Part of the Foundation’s anticipation strategy is centered on business incubation. Some of the startups that have grown within the Foundation in recent years include Cerebras, an AI chip and systems startup that was valued at over $4 billion in a November round; digital title, escrow and closeout company Doma (formerly States Title), which went public last year after merging with a blank check company (it’s been a bumpy ride since); and Turing, a company that helps find, vet and connect developers to the tech companies that need them, and which raised $87 million in Series D funding last month.

The Foundation, like other companies, is also pumping more money not only into startups, but also into emerging venture capital firms that give it access to new networks and ideas. Steve Vassallo, another longtime general partner of the firm, said it has committed about $15 million in recent years to at least 53 different companies that serve as “beacons” for Foundation deals.

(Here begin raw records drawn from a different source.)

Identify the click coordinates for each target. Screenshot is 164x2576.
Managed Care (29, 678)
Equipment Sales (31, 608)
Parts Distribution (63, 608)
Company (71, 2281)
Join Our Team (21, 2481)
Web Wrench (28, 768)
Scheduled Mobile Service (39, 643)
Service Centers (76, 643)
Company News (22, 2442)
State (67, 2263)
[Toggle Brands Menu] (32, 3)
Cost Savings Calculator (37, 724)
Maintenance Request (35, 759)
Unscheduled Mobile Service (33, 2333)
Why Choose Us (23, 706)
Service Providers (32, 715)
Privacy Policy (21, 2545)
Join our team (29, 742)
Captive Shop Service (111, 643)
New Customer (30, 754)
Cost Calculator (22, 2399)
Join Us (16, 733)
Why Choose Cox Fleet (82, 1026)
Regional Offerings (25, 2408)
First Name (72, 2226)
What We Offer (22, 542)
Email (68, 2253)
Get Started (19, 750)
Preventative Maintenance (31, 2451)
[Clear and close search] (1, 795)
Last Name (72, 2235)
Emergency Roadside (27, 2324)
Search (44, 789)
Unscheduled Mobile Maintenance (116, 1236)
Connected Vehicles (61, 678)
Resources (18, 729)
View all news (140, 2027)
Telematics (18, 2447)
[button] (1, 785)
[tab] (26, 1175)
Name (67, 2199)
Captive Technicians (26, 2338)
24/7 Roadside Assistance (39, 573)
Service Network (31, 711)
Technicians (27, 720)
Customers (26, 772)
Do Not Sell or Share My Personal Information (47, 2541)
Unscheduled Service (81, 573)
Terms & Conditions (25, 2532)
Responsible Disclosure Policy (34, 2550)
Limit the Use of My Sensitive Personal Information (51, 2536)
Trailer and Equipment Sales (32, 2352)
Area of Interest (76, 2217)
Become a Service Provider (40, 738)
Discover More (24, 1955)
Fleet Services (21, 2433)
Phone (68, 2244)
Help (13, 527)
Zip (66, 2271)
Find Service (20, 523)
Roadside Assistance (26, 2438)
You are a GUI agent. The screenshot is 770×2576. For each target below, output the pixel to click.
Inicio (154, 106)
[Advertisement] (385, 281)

Finally, Foundation has evolved the way it learns what’s bubbling. Joanne Chen, a longtime member of the team that was promoted to general partner last year and is very focused on artificial intelligence, engages with VPs of Engineering and tech founders who share ideas through Slack communities.

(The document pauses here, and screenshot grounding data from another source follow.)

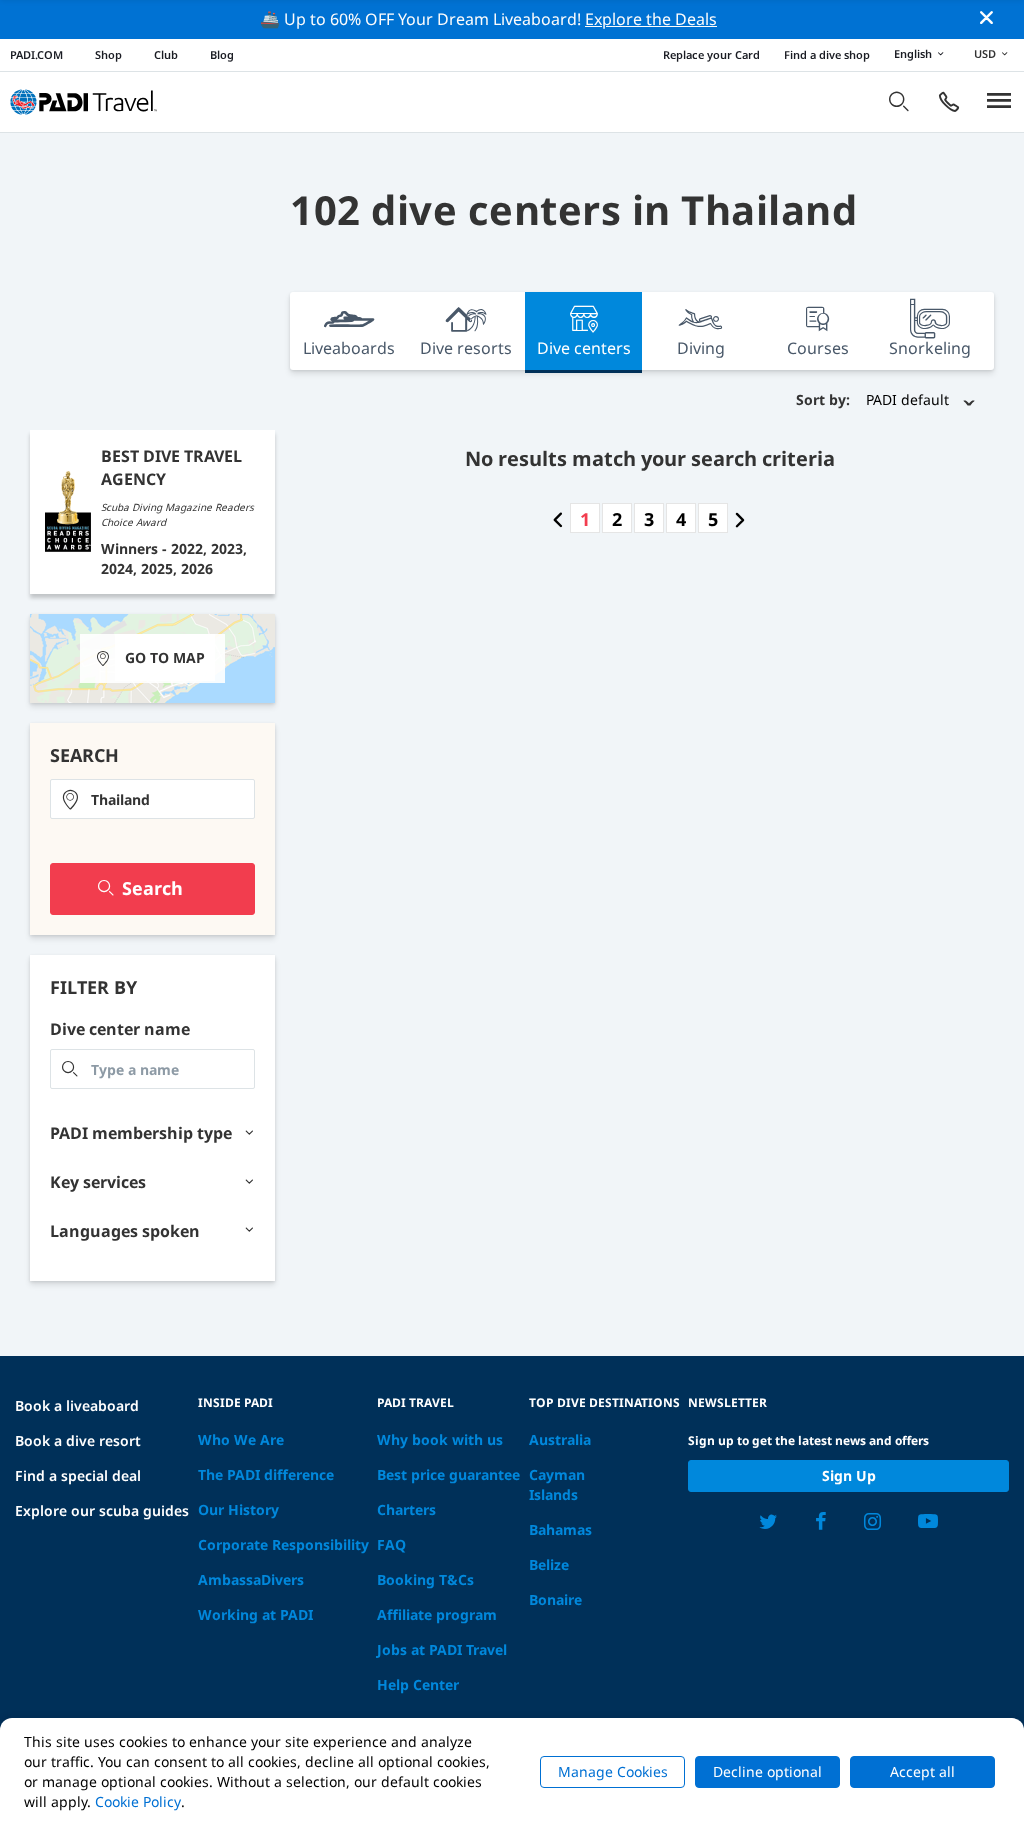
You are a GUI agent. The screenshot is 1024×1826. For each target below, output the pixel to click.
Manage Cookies (613, 1771)
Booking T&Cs (425, 1579)
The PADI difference (266, 1474)
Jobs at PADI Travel (442, 1649)
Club (166, 54)
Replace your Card (711, 54)
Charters (406, 1509)
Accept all (922, 1771)
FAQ (391, 1544)
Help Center (418, 1684)
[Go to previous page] (558, 519)
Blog (222, 54)
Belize (549, 1564)
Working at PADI (255, 1614)
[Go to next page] (740, 519)
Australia (560, 1439)
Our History (238, 1509)
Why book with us (440, 1439)
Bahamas (560, 1529)
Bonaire (555, 1599)
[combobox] (152, 799)
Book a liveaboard (77, 1405)
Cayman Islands (557, 1484)
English (913, 53)
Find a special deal (78, 1475)
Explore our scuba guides (102, 1510)
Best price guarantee (448, 1474)
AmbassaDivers (251, 1579)
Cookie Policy (138, 1801)
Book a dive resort (78, 1440)
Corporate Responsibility (283, 1544)
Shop (108, 54)
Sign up (849, 1475)
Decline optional (767, 1771)
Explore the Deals (651, 19)
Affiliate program (437, 1614)
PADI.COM (36, 54)
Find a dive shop (827, 54)
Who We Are (241, 1439)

Meanwhile, the company has partners who spend 10 hours a day trying to figure out which projects on Github are taking off,” says Vassallo. The team – which is very focused on “business automation” and fintech – is also spending a lot more time these days on Discord channels. “That’s for sure where our crypto team is,” says Vassallo, adding “it’s not a fabulous platform, but it’s the best there is” for those looking for deals. Web3 and DeFi.

If Foundation feels compelled to get even more inventive in this go-go market, it doesn’t admit it as much.

Asked about the crazy acts the Foundation has seen or done to get a deal done, Vassallo says he’s aware of the “extensive love letters” some Foundation portfolio companies have received between fundings, but he says that its partners are content for now to walk and talk with founders around the Stanford campus or Salesforce Park in downtown San Francisco.

Garg echoes that sentiment, saying he thinks “some of the craziest things people do to get founders’ attention will be tempered as markets stabilize a bit.”

He insists that the Foundation would never engage in such antics anyway. “We talk to the founders before they change their LinkedIn. If we speak with someone at the same time as Tiger [Global], which we failed.